■ **Provided material**:
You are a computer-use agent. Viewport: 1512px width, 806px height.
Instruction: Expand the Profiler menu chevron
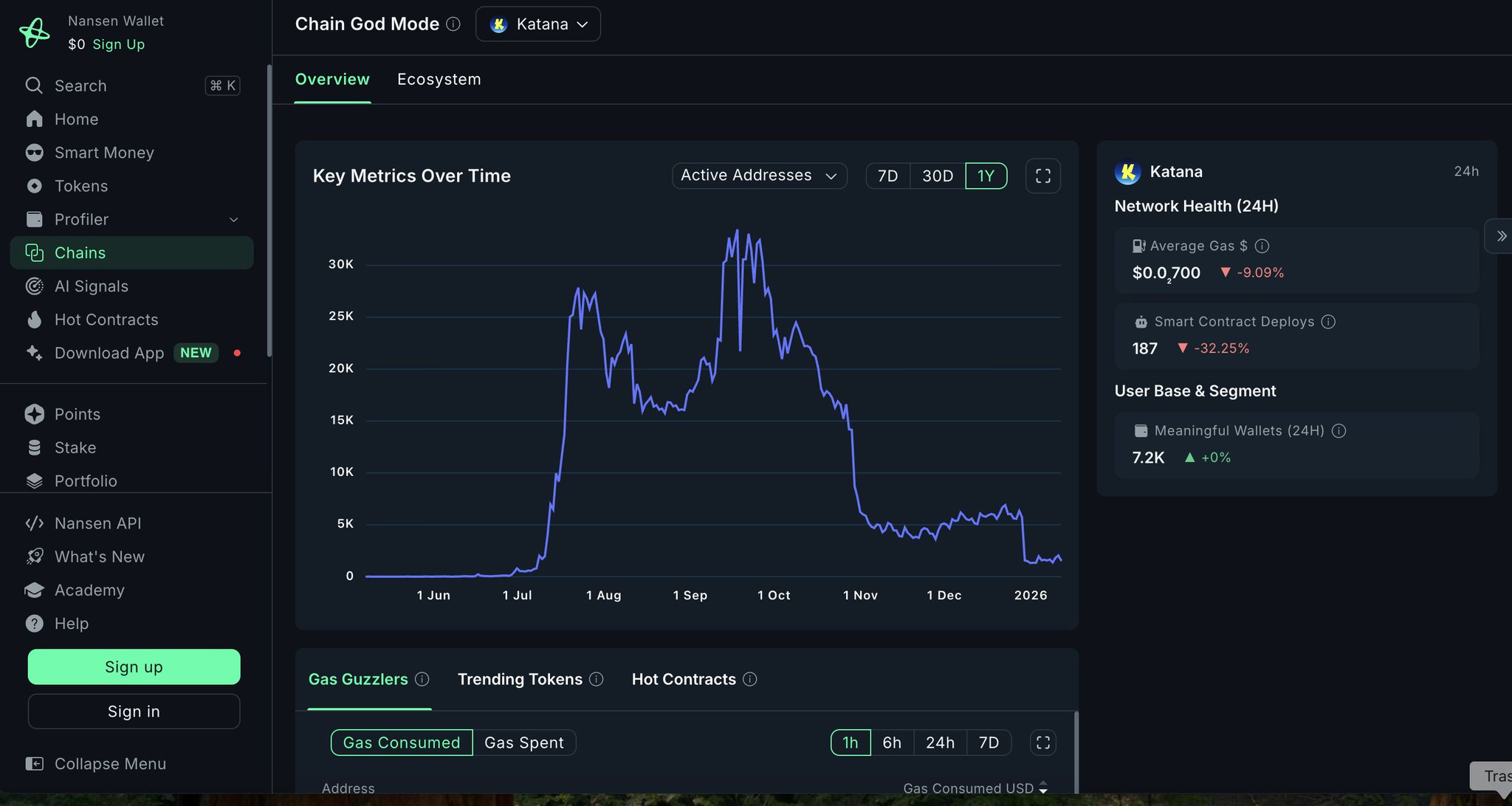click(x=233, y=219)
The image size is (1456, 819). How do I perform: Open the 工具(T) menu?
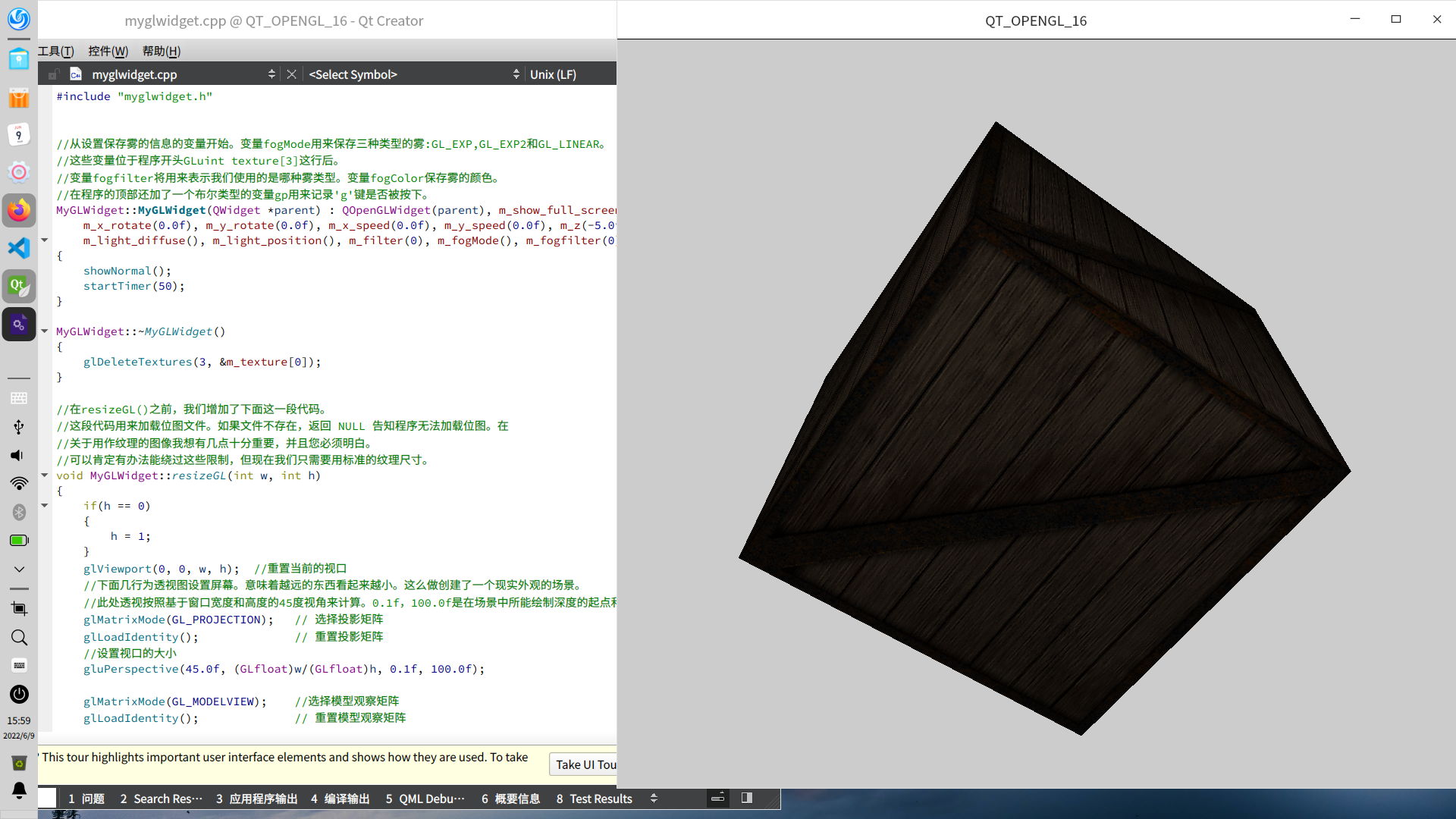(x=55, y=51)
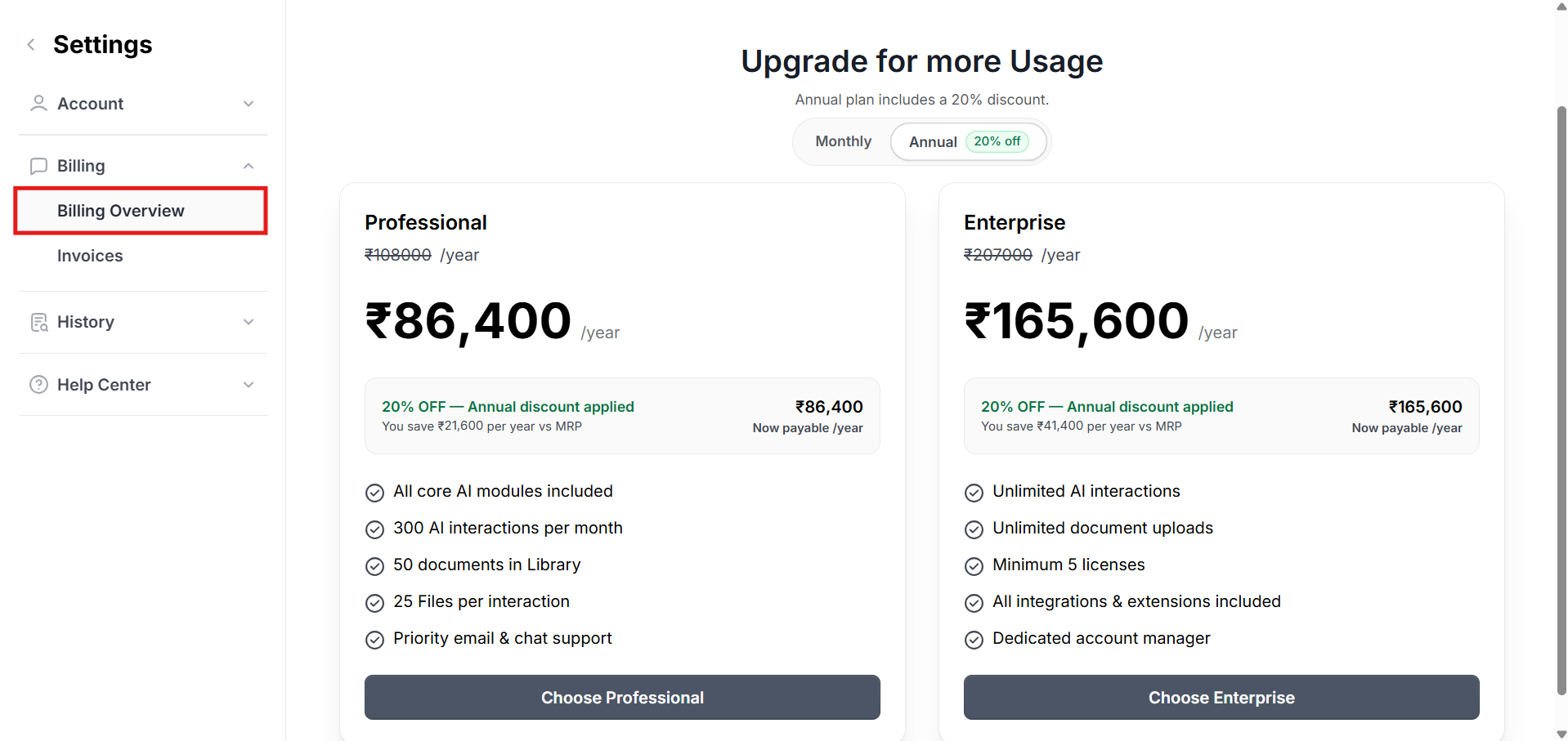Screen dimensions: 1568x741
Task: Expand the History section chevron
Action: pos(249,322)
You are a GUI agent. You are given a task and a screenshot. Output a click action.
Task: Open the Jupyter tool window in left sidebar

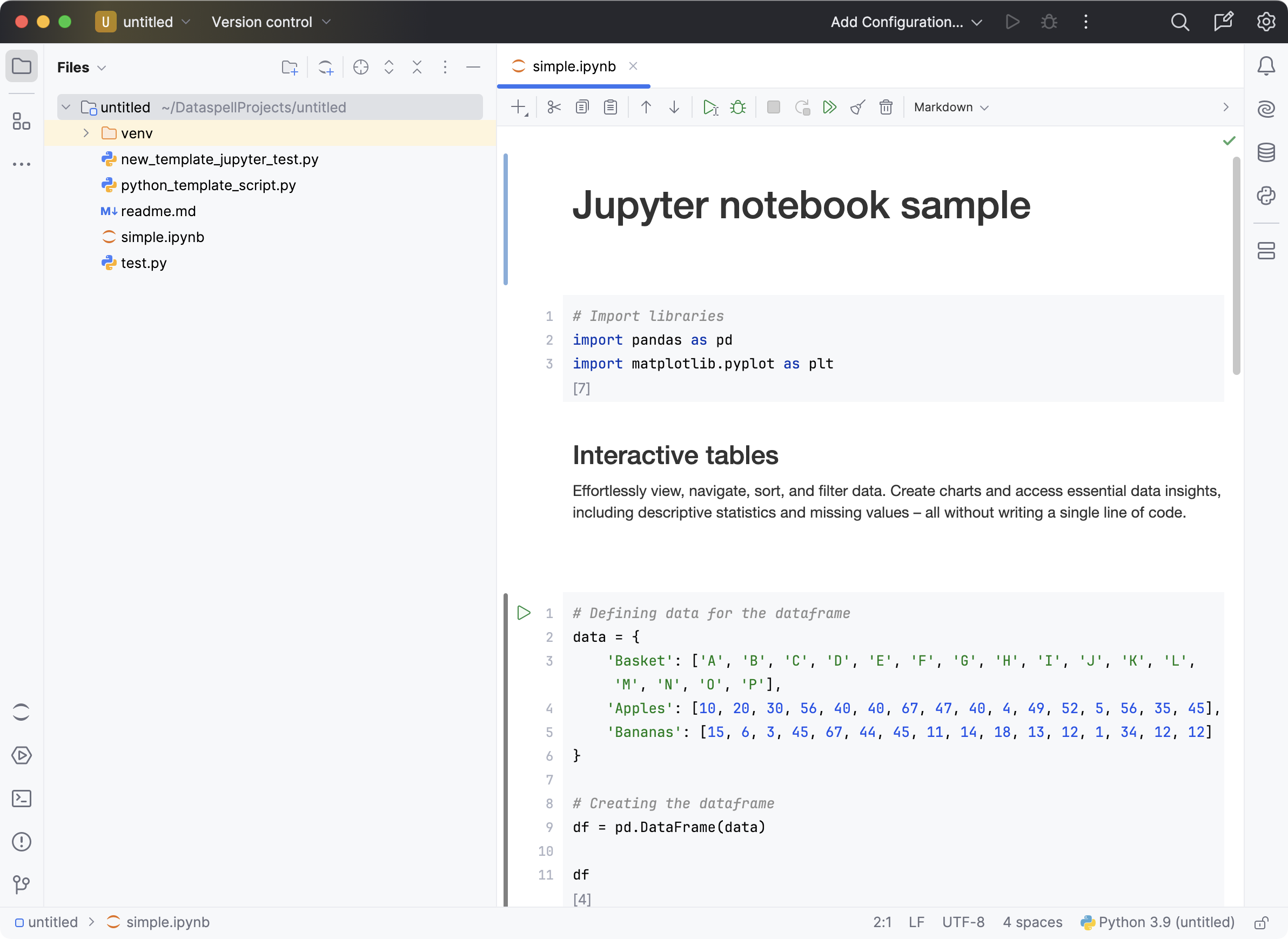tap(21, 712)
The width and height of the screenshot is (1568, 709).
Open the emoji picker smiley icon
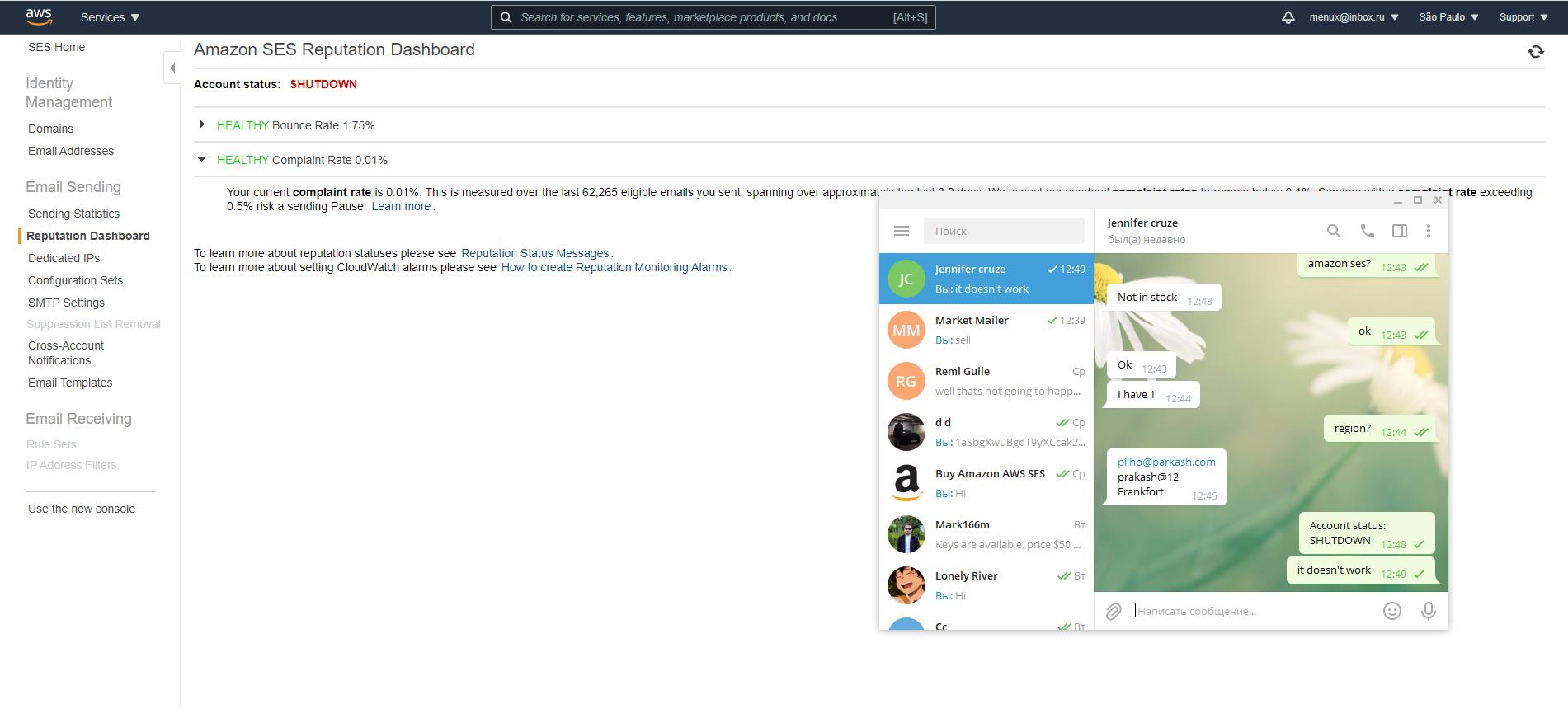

■ **What the exercise asks**:
Can you recast the lines of the items, from the line with "The image size" through the end of the items, as a JSON list of strings with one string per line, skipping blank lines and leaving the pictures out?

■ **Output for this exercise**:
[
  "The image size is (1456, 819). How do I perform: Open the 工具(T) menu?",
  "(x=55, y=51)",
  "Screen dimensions: 1568x741",
  "Task: Expand the History section chevron",
  "Action: pos(249,322)",
  "You are a GUI agent. You are given a task and a screenshot. Output a click action.",
  "Task: Open the Jupyter tool window in left sidebar",
  "tap(21, 712)",
  "The width and height of the screenshot is (1568, 709).",
  "Open the emoji picker smiley icon"
]